* [EXERCISE MATERIALS]
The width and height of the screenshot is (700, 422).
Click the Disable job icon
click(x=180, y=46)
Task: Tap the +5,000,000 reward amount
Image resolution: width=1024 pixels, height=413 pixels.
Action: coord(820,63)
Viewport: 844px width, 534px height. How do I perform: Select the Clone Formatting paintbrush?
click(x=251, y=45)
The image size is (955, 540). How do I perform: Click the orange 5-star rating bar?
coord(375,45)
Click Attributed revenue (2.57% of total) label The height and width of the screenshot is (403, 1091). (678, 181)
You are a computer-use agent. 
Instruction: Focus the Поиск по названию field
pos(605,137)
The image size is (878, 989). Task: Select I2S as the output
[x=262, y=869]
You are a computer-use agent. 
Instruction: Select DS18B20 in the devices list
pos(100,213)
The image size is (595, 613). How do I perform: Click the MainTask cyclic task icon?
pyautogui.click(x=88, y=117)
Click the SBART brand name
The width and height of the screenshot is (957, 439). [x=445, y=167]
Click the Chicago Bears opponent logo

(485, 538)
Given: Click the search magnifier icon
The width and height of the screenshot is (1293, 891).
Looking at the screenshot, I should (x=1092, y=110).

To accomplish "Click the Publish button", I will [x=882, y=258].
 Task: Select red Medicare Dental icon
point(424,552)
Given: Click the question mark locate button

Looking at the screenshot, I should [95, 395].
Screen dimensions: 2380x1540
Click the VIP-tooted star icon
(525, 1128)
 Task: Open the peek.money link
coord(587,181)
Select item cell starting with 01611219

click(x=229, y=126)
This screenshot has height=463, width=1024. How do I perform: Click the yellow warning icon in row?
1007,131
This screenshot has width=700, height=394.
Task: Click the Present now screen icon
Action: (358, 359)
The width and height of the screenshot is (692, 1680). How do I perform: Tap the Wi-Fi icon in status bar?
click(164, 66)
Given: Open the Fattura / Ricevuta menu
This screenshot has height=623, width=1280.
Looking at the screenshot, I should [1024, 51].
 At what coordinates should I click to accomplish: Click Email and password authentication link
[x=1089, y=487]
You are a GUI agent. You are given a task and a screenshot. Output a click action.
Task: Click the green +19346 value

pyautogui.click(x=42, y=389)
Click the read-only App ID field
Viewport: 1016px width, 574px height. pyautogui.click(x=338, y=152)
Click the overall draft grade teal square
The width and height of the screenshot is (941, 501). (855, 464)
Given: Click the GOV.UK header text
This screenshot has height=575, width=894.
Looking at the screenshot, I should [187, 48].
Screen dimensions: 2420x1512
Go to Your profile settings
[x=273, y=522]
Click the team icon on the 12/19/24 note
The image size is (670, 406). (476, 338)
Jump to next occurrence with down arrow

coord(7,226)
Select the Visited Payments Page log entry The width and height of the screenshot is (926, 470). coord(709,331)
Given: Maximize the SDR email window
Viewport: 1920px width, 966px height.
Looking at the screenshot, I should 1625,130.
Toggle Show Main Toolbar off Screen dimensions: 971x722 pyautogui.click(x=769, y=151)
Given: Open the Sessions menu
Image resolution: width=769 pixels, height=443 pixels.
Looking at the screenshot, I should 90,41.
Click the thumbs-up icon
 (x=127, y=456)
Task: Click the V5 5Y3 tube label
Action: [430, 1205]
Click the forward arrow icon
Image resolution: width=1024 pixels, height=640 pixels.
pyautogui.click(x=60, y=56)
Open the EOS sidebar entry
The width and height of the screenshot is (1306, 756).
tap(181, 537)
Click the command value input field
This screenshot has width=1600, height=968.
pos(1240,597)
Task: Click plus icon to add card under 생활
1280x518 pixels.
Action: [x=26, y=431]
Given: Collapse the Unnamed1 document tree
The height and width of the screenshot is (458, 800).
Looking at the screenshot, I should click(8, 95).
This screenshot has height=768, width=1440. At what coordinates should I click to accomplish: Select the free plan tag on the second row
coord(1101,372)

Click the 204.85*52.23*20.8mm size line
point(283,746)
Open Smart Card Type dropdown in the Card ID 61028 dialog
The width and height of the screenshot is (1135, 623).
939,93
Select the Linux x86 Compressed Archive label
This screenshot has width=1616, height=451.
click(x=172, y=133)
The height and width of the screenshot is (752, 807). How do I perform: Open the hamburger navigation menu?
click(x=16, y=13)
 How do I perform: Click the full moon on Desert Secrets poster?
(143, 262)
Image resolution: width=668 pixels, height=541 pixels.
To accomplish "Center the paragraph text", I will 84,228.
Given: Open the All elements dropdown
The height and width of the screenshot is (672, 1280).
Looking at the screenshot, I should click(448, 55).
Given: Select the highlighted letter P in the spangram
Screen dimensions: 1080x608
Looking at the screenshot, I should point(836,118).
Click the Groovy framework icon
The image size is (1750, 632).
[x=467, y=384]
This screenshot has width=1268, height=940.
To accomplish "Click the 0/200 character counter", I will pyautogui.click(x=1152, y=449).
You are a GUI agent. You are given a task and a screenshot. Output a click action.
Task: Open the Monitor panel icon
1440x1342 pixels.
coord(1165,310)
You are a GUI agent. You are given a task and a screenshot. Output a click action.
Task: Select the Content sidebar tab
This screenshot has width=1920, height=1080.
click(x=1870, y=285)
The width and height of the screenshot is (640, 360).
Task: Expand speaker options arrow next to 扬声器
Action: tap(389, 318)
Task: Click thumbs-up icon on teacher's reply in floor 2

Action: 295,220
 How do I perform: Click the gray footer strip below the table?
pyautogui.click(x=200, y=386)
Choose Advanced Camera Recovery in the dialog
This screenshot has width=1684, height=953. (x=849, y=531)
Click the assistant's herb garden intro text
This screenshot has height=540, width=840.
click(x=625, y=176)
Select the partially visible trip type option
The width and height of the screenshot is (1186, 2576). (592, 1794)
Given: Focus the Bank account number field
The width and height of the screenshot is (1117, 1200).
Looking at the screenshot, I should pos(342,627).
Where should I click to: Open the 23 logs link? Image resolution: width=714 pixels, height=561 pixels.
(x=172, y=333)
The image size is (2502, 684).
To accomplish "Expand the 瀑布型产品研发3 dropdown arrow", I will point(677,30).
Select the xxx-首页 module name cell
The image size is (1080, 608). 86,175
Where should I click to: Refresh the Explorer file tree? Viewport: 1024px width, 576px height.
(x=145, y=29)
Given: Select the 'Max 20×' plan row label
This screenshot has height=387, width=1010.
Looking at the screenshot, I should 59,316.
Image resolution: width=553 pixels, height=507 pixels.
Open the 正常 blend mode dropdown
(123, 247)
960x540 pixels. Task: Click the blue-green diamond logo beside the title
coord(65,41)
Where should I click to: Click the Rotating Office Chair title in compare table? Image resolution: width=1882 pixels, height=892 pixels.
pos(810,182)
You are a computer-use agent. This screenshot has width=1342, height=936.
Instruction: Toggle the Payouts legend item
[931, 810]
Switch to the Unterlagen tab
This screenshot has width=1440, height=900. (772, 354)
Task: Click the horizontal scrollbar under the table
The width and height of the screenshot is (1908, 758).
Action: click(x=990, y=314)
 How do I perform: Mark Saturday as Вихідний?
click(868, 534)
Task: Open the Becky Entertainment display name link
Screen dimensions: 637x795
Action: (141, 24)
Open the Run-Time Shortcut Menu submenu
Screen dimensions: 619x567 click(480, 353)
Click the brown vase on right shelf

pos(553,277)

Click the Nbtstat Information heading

* [DIRECTIONS]
Go through the entries above and report each line with the string "text" in it.

* [TASK RESULT]
Given: Click the GOV.UK header text
To accomplish "Center the paragraph text", I will 84,228.
Click the assistant's herb garden intro text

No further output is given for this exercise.